Через час начинается концерт Боргондио. Хоть на минуту хочется сбегать. Что за глупая идея – дать концерт утром; вечером я все свободнее. Это, верно, Тюфякин причиною. С ним довольно неприятная была история. Он выписал шведскую труппу (что за идея!), которая должна была несколько дать представлений, и уже назначил день им играть, сделал с ними контракт, но забыл спросить дозволения у государя. Милорадович, узнав о сем, доложил. Принялись за Тюфякина, он принужден был заплатить актерам, только чтоб скорее уехали, уничтожить контракт и извиниться тем, что это только еще предположение; а чего! – уже и день был назначен. Впредь будет осторожнее.
Александр. Семердино, 15 мая 1820 года
По благодарности, отданной в приказе, вижу, что государь был доволен парадом; эдакого зрелища в Москве, а особливо в Семердине, не увидишь.
Итак, Татищев не едет в Испанию. Желаю очень, чтобы ему дано было другое назначение, а там уже ничему пособить нельзя: бомба лопнула. Жаль бедного короля, который лично обожает нашего государя. Не надобно обманываться мнимым энтузиазмом, оказываемым ему народом, или, лучше сказать, бунтовщиками. Несчастный Людовик XVI никогда не слыхал столько восклицаний, как в тот день, как народ его… или, что то же, надел на него трехцветную кокарду. Вот что пишу я и Вяземскому, который все твердит: «Надеюсь на испанцев, надеюсь, что они не обагрят кровью столь хорошего начала». Будьте покойны, ваше сиятельство, найдутся и там Мараты и Робеспьеры! Такой мгновенный переход к демократизму неестествен, особливо в народе, коего спесь слыла всегда пословицей. Я вижу по газетам, что многие провинции противятся конституции, что народ нигде ни во что не мешается и что все делается несколькими людьми дерзкими, голыми, но умными. При сей испанской оказии прошу кланяться Дмитрию Павловичу и Юлии Александровне и напомнить ей, как мы ездили с Шредером и с нею смеяться Потье и как она один раз скупила у Жиру все игрушки. Что это за Черная речка? Это не Калабское Lago Nero, где мы в доме господина Ультра дон Паоло Галотти узнали, что Робер Дамас изволил ретироваться.
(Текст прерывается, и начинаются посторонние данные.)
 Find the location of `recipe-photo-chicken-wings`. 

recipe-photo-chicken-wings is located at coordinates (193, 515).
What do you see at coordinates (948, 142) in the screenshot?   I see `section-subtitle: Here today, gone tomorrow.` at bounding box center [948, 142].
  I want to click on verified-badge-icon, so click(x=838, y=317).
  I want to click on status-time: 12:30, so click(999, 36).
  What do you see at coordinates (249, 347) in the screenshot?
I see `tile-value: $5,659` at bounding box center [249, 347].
Я очень благодарен Рушковскому за доставление мне французских газет. С тех пор, что я был у этих шутов, газеты еще сделались для меня любопытнее. А уж подлинно шуты! Тебе, я чаю, недосуг подробно читать прения в камере. Я очень смеялся спорам, бывшим в заседании 27 апреля. Дело шло о налоге на сахар. Наконец, министр финансов входит на кафедру и говорит: «Надобны налоги на другие продукты. Каким другим налогом заменить налог на сахар? Какой из них самый сладкий?» Каков балагур государственный! Все рассмеялись, а министр как будто ста миллионами умножил государственные доходы. Признайся, что наш министр Гурьев степеннее. Сие было бы достойно самое большее Александра Львовича. Ежели увидишь Каталаншу или Боргондио, кланяйся обеим от меня, также и мужу первой, бесподобному дураку Валабрегу.